Supplied records
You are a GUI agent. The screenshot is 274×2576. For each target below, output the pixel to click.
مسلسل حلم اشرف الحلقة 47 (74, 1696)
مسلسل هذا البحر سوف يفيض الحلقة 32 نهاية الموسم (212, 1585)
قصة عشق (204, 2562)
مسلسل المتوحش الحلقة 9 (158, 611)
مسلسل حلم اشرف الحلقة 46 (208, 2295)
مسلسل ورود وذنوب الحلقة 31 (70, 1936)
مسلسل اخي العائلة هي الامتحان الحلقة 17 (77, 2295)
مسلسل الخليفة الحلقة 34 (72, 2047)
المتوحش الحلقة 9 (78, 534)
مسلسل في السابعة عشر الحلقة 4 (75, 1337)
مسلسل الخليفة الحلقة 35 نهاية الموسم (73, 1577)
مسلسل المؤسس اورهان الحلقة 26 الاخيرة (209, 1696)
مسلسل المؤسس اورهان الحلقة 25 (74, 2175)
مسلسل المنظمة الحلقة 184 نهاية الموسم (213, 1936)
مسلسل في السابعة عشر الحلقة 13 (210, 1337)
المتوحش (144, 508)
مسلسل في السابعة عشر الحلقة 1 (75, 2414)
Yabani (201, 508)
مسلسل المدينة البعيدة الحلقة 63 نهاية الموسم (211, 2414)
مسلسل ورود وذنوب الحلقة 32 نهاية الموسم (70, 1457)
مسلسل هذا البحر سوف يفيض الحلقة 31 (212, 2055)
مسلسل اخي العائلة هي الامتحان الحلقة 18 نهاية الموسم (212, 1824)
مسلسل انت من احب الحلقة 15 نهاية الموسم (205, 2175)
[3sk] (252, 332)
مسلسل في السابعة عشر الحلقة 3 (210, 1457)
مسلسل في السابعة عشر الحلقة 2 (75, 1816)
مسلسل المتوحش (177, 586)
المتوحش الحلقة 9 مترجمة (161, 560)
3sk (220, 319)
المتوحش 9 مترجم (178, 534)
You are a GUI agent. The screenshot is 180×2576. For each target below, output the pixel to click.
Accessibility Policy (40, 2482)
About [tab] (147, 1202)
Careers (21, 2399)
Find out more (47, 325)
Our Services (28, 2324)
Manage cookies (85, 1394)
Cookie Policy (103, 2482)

Problem description
Show each line of the material holding "البحر".

Answer to the problem
مسلسل هذا البحر سوف يفيض الحلقة 32 نهاية الموسم (212, 1585)
مسلسل هذا البحر سوف يفيض الحلقة 31 (212, 2055)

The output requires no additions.